#### PROBLEM DETAILS
In your answer, give each entry again exactly as it appears.

*-*-*

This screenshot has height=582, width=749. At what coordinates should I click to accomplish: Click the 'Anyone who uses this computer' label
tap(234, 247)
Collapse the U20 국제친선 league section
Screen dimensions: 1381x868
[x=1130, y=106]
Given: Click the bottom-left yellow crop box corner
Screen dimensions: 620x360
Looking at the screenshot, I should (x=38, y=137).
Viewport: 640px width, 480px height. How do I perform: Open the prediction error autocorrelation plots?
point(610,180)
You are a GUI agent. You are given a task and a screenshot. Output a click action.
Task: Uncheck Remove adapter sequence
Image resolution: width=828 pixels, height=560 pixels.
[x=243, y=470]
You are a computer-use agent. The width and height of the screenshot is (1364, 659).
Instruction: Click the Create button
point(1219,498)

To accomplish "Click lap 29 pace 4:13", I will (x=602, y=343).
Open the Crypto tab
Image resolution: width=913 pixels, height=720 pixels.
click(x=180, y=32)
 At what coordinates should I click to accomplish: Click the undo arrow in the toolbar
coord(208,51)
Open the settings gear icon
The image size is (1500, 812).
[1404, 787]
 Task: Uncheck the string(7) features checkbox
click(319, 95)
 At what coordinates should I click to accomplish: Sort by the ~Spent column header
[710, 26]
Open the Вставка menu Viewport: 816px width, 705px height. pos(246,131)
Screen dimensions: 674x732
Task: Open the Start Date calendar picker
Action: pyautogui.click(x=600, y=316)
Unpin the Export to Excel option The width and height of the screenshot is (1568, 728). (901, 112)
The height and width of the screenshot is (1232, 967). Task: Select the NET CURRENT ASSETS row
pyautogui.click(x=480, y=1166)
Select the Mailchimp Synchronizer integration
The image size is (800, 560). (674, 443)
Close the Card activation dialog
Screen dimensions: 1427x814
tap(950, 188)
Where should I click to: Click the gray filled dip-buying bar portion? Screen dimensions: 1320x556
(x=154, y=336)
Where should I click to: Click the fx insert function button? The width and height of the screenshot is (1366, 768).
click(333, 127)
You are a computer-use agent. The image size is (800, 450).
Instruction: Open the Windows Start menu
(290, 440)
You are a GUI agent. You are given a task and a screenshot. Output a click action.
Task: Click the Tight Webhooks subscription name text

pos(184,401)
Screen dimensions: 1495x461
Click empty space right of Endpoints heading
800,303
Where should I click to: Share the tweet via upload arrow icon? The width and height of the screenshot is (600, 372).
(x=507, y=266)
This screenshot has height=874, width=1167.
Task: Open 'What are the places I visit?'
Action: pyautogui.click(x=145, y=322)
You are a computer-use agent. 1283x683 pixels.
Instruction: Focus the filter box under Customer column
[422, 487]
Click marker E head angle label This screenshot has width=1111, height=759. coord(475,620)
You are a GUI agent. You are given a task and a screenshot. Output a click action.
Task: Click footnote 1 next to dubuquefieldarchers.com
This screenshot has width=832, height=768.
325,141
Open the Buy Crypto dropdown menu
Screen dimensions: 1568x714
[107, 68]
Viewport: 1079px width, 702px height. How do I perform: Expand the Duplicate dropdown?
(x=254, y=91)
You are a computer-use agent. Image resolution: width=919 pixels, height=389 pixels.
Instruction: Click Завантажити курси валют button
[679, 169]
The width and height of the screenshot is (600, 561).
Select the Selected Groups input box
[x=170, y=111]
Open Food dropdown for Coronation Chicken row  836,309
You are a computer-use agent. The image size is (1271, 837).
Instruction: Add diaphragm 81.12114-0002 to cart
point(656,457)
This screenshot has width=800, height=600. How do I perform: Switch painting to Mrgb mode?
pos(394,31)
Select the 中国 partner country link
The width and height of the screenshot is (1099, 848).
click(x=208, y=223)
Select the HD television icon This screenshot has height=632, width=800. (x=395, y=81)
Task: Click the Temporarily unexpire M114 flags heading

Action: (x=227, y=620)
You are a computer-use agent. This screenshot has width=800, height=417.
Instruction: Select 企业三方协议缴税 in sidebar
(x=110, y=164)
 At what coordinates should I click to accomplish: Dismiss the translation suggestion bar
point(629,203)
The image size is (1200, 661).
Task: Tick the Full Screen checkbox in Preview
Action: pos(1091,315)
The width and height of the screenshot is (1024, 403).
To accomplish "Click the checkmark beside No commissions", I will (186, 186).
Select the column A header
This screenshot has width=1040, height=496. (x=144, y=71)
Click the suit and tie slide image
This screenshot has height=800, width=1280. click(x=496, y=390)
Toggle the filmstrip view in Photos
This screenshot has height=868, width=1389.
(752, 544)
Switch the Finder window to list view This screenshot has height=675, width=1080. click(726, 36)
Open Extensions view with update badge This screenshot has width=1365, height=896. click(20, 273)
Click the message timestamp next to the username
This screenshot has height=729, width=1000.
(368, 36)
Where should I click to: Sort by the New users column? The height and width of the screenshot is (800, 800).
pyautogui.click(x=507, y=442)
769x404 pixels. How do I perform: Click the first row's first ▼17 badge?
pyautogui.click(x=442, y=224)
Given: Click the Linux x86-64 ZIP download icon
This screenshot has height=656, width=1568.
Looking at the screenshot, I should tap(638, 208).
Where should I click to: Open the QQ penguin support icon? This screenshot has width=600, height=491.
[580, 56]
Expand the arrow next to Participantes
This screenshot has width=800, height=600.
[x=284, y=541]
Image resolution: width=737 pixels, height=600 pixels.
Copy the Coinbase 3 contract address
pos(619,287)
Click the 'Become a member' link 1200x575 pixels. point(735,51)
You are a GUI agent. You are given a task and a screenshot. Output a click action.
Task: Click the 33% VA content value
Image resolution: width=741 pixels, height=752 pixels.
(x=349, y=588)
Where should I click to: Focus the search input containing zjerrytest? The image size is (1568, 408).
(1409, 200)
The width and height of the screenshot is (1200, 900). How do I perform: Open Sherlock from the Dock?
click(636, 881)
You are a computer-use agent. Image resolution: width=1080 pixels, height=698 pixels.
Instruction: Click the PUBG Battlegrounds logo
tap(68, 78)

*-*-*

#### SOLUTION FOR THIS TASK
This screenshot has height=582, width=749. At what coordinates should I click to accomplish: Click the 'Anyone who uses this computer' label
tap(234, 247)
Collapse the U20 국제친선 league section
Screen dimensions: 1381x868
[x=1130, y=106]
Given: Click the bottom-left yellow crop box corner
Screen dimensions: 620x360
Looking at the screenshot, I should (x=38, y=137).
Viewport: 640px width, 480px height. How do I perform: Open the prediction error autocorrelation plots?
point(610,180)
You are a GUI agent. You are given a task and a screenshot. Output a click action.
Task: Uncheck Remove adapter sequence
Image resolution: width=828 pixels, height=560 pixels.
[x=243, y=470]
You are a computer-use agent. The width and height of the screenshot is (1364, 659).
Instruction: Click the Create button
point(1219,498)

To accomplish "Click lap 29 pace 4:13", I will (x=602, y=343).
Open the Crypto tab
Image resolution: width=913 pixels, height=720 pixels.
click(x=180, y=32)
 At what coordinates should I click to accomplish: Click the undo arrow in the toolbar
coord(208,51)
Open the settings gear icon
The image size is (1500, 812).
[1404, 787]
 Task: Uncheck the string(7) features checkbox
click(319, 95)
 At what coordinates should I click to accomplish: Sort by the ~Spent column header
[710, 26]
Open the Вставка menu Viewport: 816px width, 705px height. pos(246,131)
Screen dimensions: 674x732
Task: Open the Start Date calendar picker
Action: pyautogui.click(x=600, y=316)
Unpin the Export to Excel option The width and height of the screenshot is (1568, 728). (901, 112)
The height and width of the screenshot is (1232, 967). Task: Select the NET CURRENT ASSETS row
pyautogui.click(x=480, y=1166)
Select the Mailchimp Synchronizer integration
The image size is (800, 560). (674, 443)
Close the Card activation dialog
Screen dimensions: 1427x814
tap(950, 188)
Where should I click to: Click the gray filled dip-buying bar portion? Screen dimensions: 1320x556
(x=154, y=336)
Where should I click to: Click the fx insert function button? The width and height of the screenshot is (1366, 768).
click(333, 127)
You are a computer-use agent. The image size is (800, 450).
Instruction: Open the Windows Start menu
(290, 440)
You are a GUI agent. You are given a task and a screenshot. Output a click action.
Task: Click the Tight Webhooks subscription name text

pos(184,401)
Screen dimensions: 1495x461
Click empty space right of Endpoints heading
800,303
Where should I click to: Share the tweet via upload arrow icon? The width and height of the screenshot is (600, 372).
(x=507, y=266)
This screenshot has height=874, width=1167.
Task: Open 'What are the places I visit?'
Action: pyautogui.click(x=145, y=322)
You are a computer-use agent. 1283x683 pixels.
Instruction: Focus the filter box under Customer column
[422, 487]
Click marker E head angle label This screenshot has width=1111, height=759. coord(475,620)
You are a GUI agent. You are given a task and a screenshot. Output a click action.
Task: Click footnote 1 next to dubuquefieldarchers.com
This screenshot has width=832, height=768.
325,141
Open the Buy Crypto dropdown menu
Screen dimensions: 1568x714
[107, 68]
Viewport: 1079px width, 702px height. How do I perform: Expand the Duplicate dropdown?
(x=254, y=91)
You are a computer-use agent. Image resolution: width=919 pixels, height=389 pixels.
Instruction: Click Завантажити курси валют button
[679, 169]
The width and height of the screenshot is (600, 561).
Select the Selected Groups input box
[x=170, y=111]
Open Food dropdown for Coronation Chicken row  836,309
You are a computer-use agent. The image size is (1271, 837).
Instruction: Add diaphragm 81.12114-0002 to cart
point(656,457)
This screenshot has width=800, height=600. How do I perform: Switch painting to Mrgb mode?
pos(394,31)
Select the 中国 partner country link
The width and height of the screenshot is (1099, 848).
click(x=208, y=223)
Select the HD television icon This screenshot has height=632, width=800. (x=395, y=81)
Task: Click the Temporarily unexpire M114 flags heading

Action: (x=227, y=620)
You are a computer-use agent. This screenshot has width=800, height=417.
Instruction: Select 企业三方协议缴税 in sidebar
(x=110, y=164)
 At what coordinates should I click to accomplish: Dismiss the translation suggestion bar
point(629,203)
The image size is (1200, 661).
Task: Tick the Full Screen checkbox in Preview
Action: pos(1091,315)
The width and height of the screenshot is (1024, 403).
To accomplish "Click the checkmark beside No commissions", I will (186, 186).
Select the column A header
This screenshot has width=1040, height=496. (x=144, y=71)
Click the suit and tie slide image
This screenshot has height=800, width=1280. click(x=496, y=390)
Toggle the filmstrip view in Photos
This screenshot has height=868, width=1389.
(752, 544)
Switch the Finder window to list view This screenshot has height=675, width=1080. click(726, 36)
Open Extensions view with update badge This screenshot has width=1365, height=896. click(20, 273)
Click the message timestamp next to the username
This screenshot has height=729, width=1000.
(368, 36)
Where should I click to: Sort by the New users column? The height and width of the screenshot is (800, 800).
pyautogui.click(x=507, y=442)
769x404 pixels. How do I perform: Click the first row's first ▼17 badge?
pyautogui.click(x=442, y=224)
Given: Click the Linux x86-64 ZIP download icon
This screenshot has height=656, width=1568.
Looking at the screenshot, I should tap(638, 208).
Where should I click to: Open the QQ penguin support icon? This screenshot has width=600, height=491.
[580, 56]
Expand the arrow next to Participantes
This screenshot has width=800, height=600.
[x=284, y=541]
Image resolution: width=737 pixels, height=600 pixels.
Copy the Coinbase 3 contract address
pos(619,287)
Click the 'Become a member' link 1200x575 pixels. point(735,51)
You are a GUI agent. You are given a task and a screenshot. Output a click action.
Task: Click the 33% VA content value
Image resolution: width=741 pixels, height=752 pixels.
(x=349, y=588)
Where should I click to: Focus the search input containing zjerrytest? The image size is (1568, 408).
(1409, 200)
The width and height of the screenshot is (1200, 900). How do I perform: Open Sherlock from the Dock?
click(636, 881)
You are a computer-use agent. Image resolution: width=1080 pixels, height=698 pixels.
Instruction: Click the PUBG Battlegrounds logo
tap(68, 78)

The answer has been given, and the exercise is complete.